1, Problem description
As a multi-threaded entry problem, ticket selling must be familiar to everyone. For a new multi-threaded Xiaobai, there will inevitably be various problems when writing code. And I found that the ticket sales results were 0 and negative, Don't say much, as evidenced by the screenshot:
The above five threads are newly created, but four results are wrong. If I write this way, no matter how many new threads are created, there will eventually be n-1 result errors.

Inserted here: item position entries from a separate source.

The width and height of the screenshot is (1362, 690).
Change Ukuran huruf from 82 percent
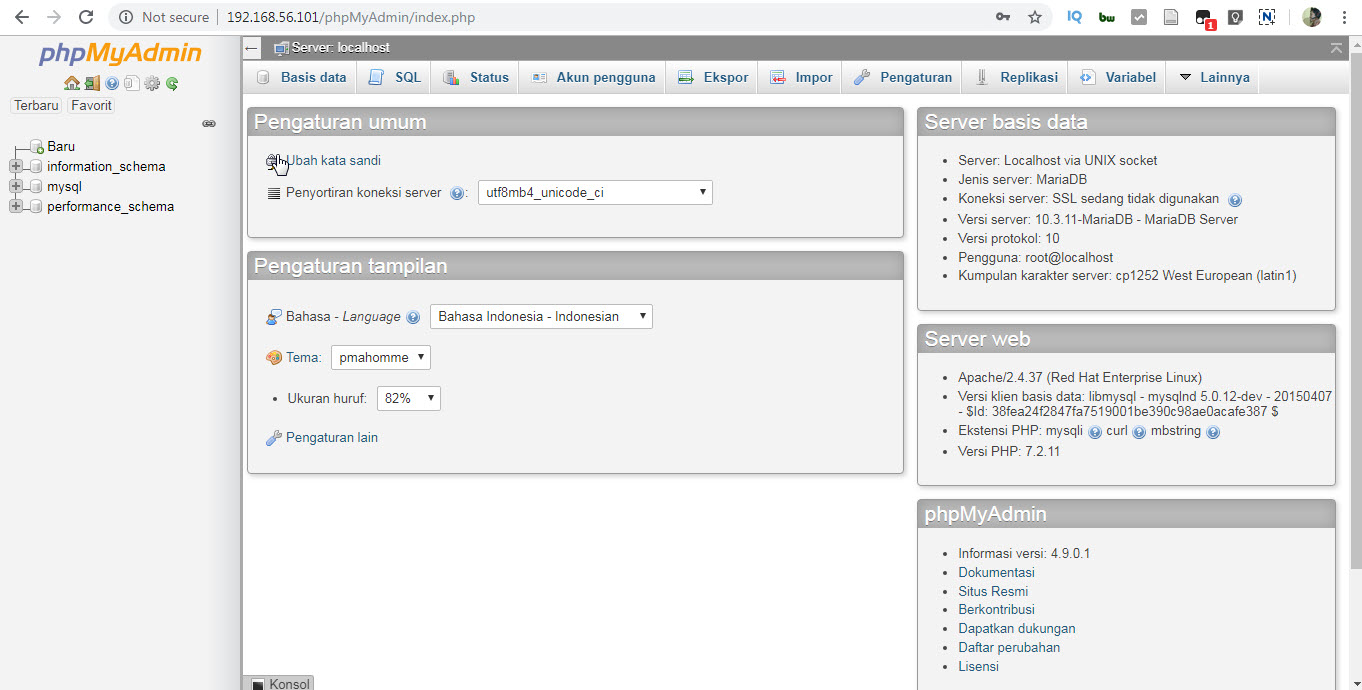point(408,397)
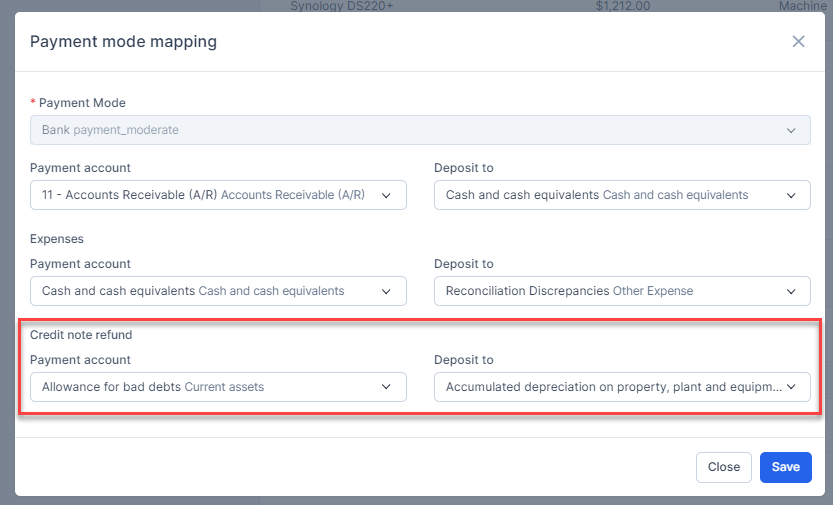Click the arrow on Expenses payment account dropdown
This screenshot has height=505, width=833.
click(x=387, y=291)
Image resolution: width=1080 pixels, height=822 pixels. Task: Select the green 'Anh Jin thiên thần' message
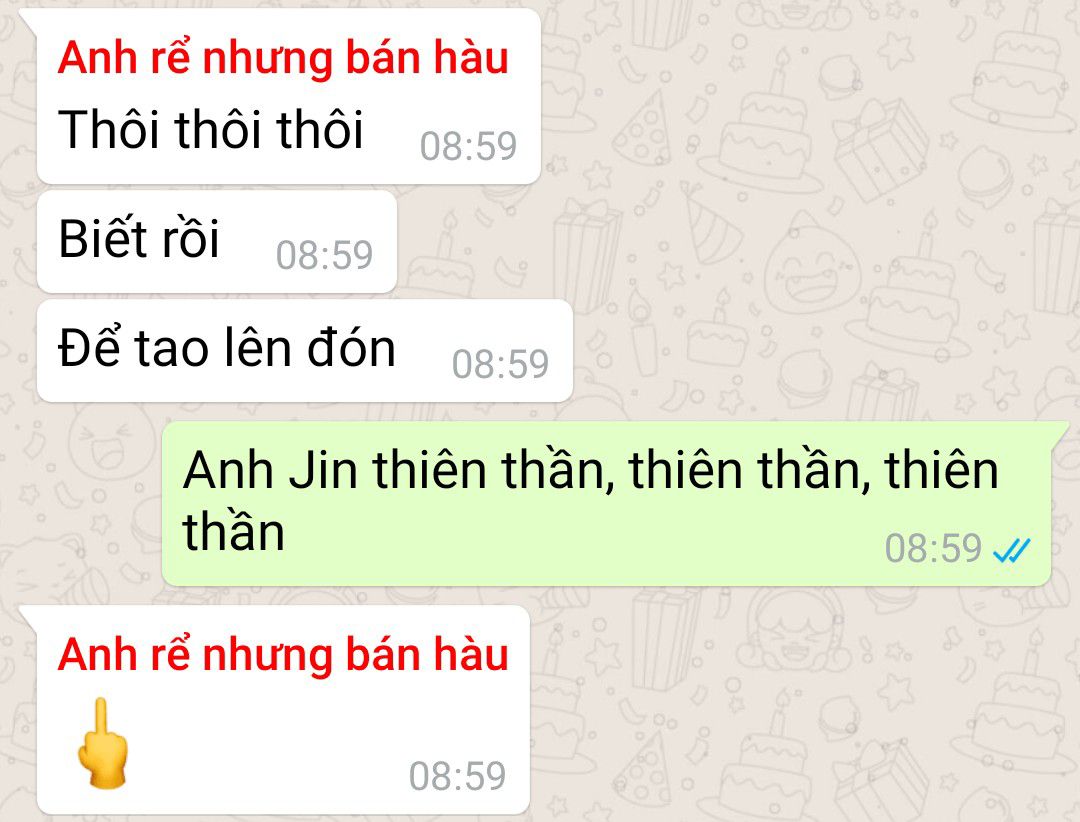point(606,504)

If you have the same problem as me, please keep looking.
2, Error code
First of all, what is my wrong way of writing?
Upper Code:
package com.example.demo.threadTest;
/**
* @ClassName: Test7
* @Author: wnn
* @Description: Three ticket windows sell 20 tickets at the same time
* @Date: 2021/10/14 14:11
*/
public class Test7 {
public static void main(String[] args) {
SellTickets sellTickets = new SellTickets();
//Create three threads
for (int i = 1; i <= 3; i++) {
Thread thread = new Thread(sellTickets, "thread " + i);
thread.start();
}
}
}
//Ticket sales
class SellTickets1 implements Runnable {
static int tickets = 20;
static Object object = new Object();
@Override
public void run() {
while (tickets > 0) {
synchronized (object) {
System.out.println(System.currentTimeMillis() + "-----" + Thread.currentThread().getName() + "Selling the third" + tickets + "Ticket");
tickets--;
try {
Thread.sleep(1000);
} catch (Exception ex) {
ex.printStackTrace();
}
}
}
}
}
The output results are as follows:
It can be seen that there are two recording errors. So what is the reason for my mistake? In the ticket sales category, I also made a digital judgment. tickets need to be greater than 0, so after the last ticket is sold, the while loop should not be executed. Then the result was not what I expected.
3, Reason answer
After my hard thinking and repeated demonstration, I finally have my own understanding of multithreading.
The three threads created will execute the code together, that is, the while judgment in the run() method. When it is found that it is greater than 0, it will enter the loop body. However, due to the lock of the synchronized synchronization code block, it means that only one thread can sell tickets at the same time.
But here's the point. Although the thread entering the loop body may not occupy the CPU and enter the synchronous code block, it has entered the loop body. As long as it occupies the lock, it can execute the operation of ticket -.
Therefore, after a thread sells the last ticket and releases the lock resources, the threads that have entered the loop body before will compete for the cpu again and continue to sell tickets until all threads entering the loop body have entered the synchronous code block and sold tickets.
If you still don't understand the above expression, you can look at the adapted code (only the ticket selling class is released):
//Ticket sales
class SellTickets implements Runnable {
static int tickets = 20;
static Object object = new Object();
@Override
public void run() {
while (tickets > 0) {
System.out.println(System.currentTimeMillis() + "-----" +Thread.currentThread().getName()); //Used to determine the threads entering at the same time
synchronized (object) {
if (tickets ==0) {
System.exit(0);//Exit program
}
System.out.println(System.currentTimeMillis() + "-----" + Thread.currentThread().getName() + "Selling the third" + tickets + "Ticket");
tickets--;
try {
Thread.sleep(1000);
} catch (Exception ex) {
ex.printStackTrace();
}
}
}
}
}The execution results of the above code can be tried by yourself.
Let me explain the results below. As can be seen from the results in the figure below, two threads did enter the loop body at time 28, but since thread 1 obtained the lock, it entered the synchronization code block to sell tickets. However, thread 2 will continue to compete for cpu in the loop body.
Then, after adding the if judgment, even if the thread enters the synchronization code block, the exit operation will be enforced because the ticket has been sold out, and the result will not continue to decrease.
4, Write at the end
I don't know if you understand my expression. Welcome to communicate.